VIIIA BORDER INCIDENT

VIIIA BORDER INCIDENT

The public roads or thoroughfares through which the party floundered when crossing the sparsely settled counties of western Illinois, which had noticeably improved during the day or two of travel from the East toward Quincy, grew almost impassable on the Missouri side of the Mississippi River. Heavy freight-wagons, each bearing an immense load of merchandise, chiefly hides and furs from the Northwest Territory, had stirred the mud in the narrow lane to a seemingly inexhaustible depth; and the long spell of freezing by night, followed daily by the inevitable thaw, caused the many unbridged streams to overflow their banks and inundate the wide wastes of bottom land through which the ox teams were compelled to wander blindly, in continual danger of disaster. But the most disagreeable experiences resulted from the frequent snow-storms, which generally occurred at camping-time, accompanied by chilling winds and intermittent falls of rain or sleet, covering the earth with a glare of ice.
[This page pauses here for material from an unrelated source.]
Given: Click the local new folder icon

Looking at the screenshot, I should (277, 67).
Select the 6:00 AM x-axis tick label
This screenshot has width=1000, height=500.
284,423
“When I get to heaven, I mean to ask Saint Peter to assign all cooks to high seats,” said Jean one evening, as, balancing a tray laden with tin cups and saucers, she paused above the heads of the men kneeling at the mess-boxes, and in apparent innocence upset a steaming cup upon the head of Yank.

“No harm done, I assure you, Miss Rangeah. Don’t mention it!” he said, affecting not to feel the burn at the back of his neck, whereat Jean grew repentant.

“Do you s’pose Saint Peter will pay any heed to the request of a slip of a girl like you?” asked Hal.

“I’ll not be a slip of a girl when I go through the gates o’ heaven, but a mature matron, famous and honored.”

“We are in a slave State now,” wrote Jean, under date of April 16; “and from my limited experience I am forced to conclude that slavery is more deteriorating in its effects upon the white people we meet than it is upon the blacks. The primitive cultivating of the soil we saw in central Illinois, where the white men do their own farming, was bad enough, God knows; but the shiftless, aimless, happy-go-lucky work of the Missouri ‘niggers,’ as they style themselves, is even worse. The white men we see at times are idle, pompous, and lazy. The white women are idle and apathetic; and the children are aimless and discouraged. Daddie says slavery is wrong, and no contingency can make it right; but I notice that he doesn’t propose any remedy.”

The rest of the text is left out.